It took a lot of time to get this up and running due to the lack of clear documentation on OAuth 2.0 requests, but I’m happy with how it turned out and very happy to have gotten rid of all of the external libraries. Rewriting the entire thing in a concise way let me fully understand everything that was happening, which makes the debugging process so much simpler. Hopefully this will help someone else struggling with OAuth login from an app. The source code is available on GitHub.

Testing the app was exciting. Several people loaded the app onto their phones and logged in, and we were all getting alerts with each others’ photos, which was pretty cool. The background notifications of nearby users were working perfectly. I’m looking into setting up a custom implementation of iBeacon using Bluetooth LE in background mode that will allow the phones to broadcast periodically in the background as well, so that no one needs to have the app open to be notified that someone is nearby.

I had a great conversation with Tom in the morning about what I’ve been working on at Hacker School and what I should focus on for the coming weeks to get the most out of it. I left feeling pretty good about the various directions I’ve taken and how much/what/how fast I’ve been learning. I’m happy with the balance I’ve had between iOS projects, totally new projects (Arduino and cool machine learning/neural network stuff), learning new languages (Swift!), and programming basics (getting familiar with the data structures and algorithms basics that would have been covered in CS courses had I taken that path).

I came away with some great new ideas for things that would be good and/or fun to focus on in the coming weeks and clearer goals for the rest of Hacker School. A side effect of being around so much creative energy and cool projects is that you can get overwhelmed with fear of missing out on what everyone else is doing, even if that’s not what you came here to work on. Part of that is a fun and enriching distraction, like Arduino, and part of it just ends up being noise that confuses your focus. If a bunch of people are excited about writing compilers and learning Rust, should I be doing those things too?

I have a few ideas for some quick iOS apps that I’d like to try to implement in Swift, that are more of a game/drawing style of app that use more math, graphics, and touch interface than the social utility apps I’ve written in the past, which tended to take advantage of Apple’s great built in user interface elements more than custom graphics and animations. Looking forward to the coming weeks!

After chatting with some alums who were visiting, I decided it would be a good idea to spend some time studying Data Structures and Algorithms while I’m at Hacker School. The great thing about being involved in a program with other people instead of learning on your own is that you become aware of some of your unknown unknowns. I can certainly teach myself things I know that I need to learn, but it’s more challenging to know if there’s something I need to learn that I’ve never even heard of.
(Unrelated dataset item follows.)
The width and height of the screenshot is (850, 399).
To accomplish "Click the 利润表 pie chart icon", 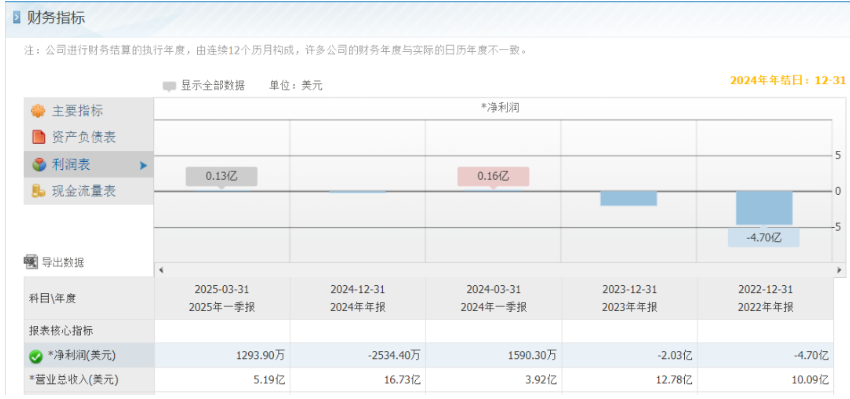I will point(38,165).
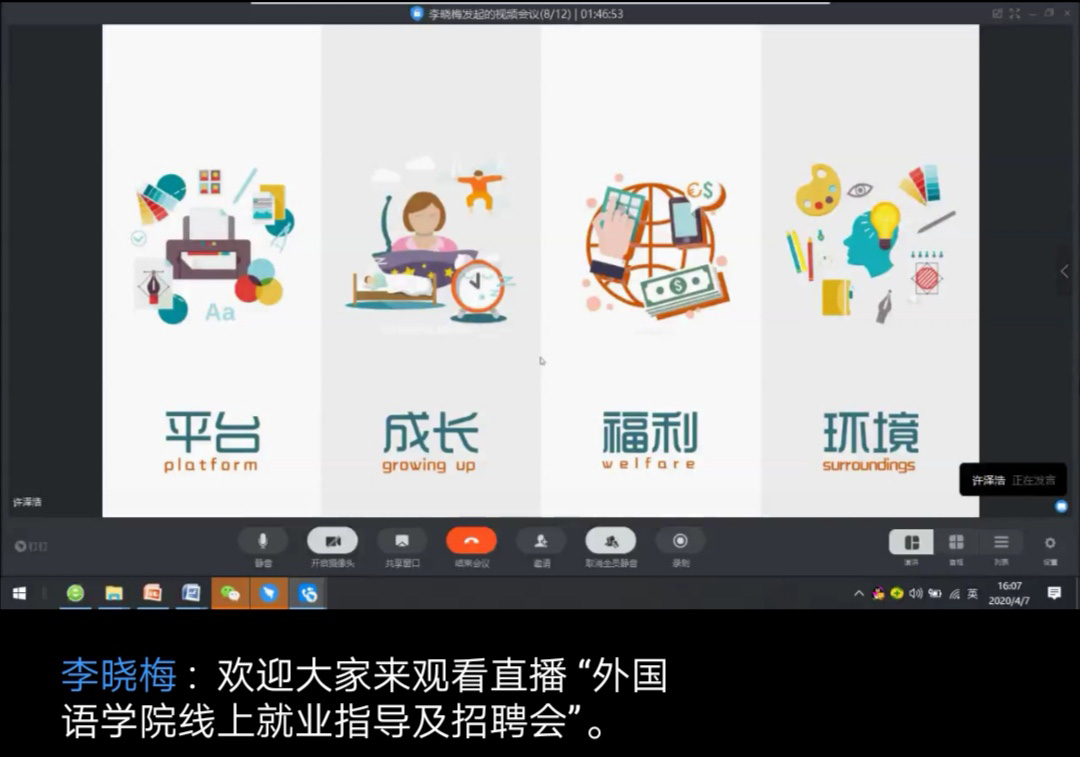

As I was getting ready to post a question about any books or online courses for Data Structures that folks recommended, a couple of friends walked over and started coincidentally talking about the exact same thing. We picked out The Algorithm Design Manual as the book we’d work through, and put together a study group to read through it and work on the exercises together.

We ended up working late into the evening reading through the Data Structures section and implementing our own versions of some data structures in Apple’s new Swift programming language. This worked wonderfully, as Swift works with XCode’s new Playgrounds, which auto-compile code to show you right away if your code is working the way you expect it to.

We implemented a Swift version of a Linked List, and had some great conversations about the advantages and drawbacks of structuring some of the necessary methods in different ways, ending up with a neat implementation that took advantage of recursion to keep the code simple.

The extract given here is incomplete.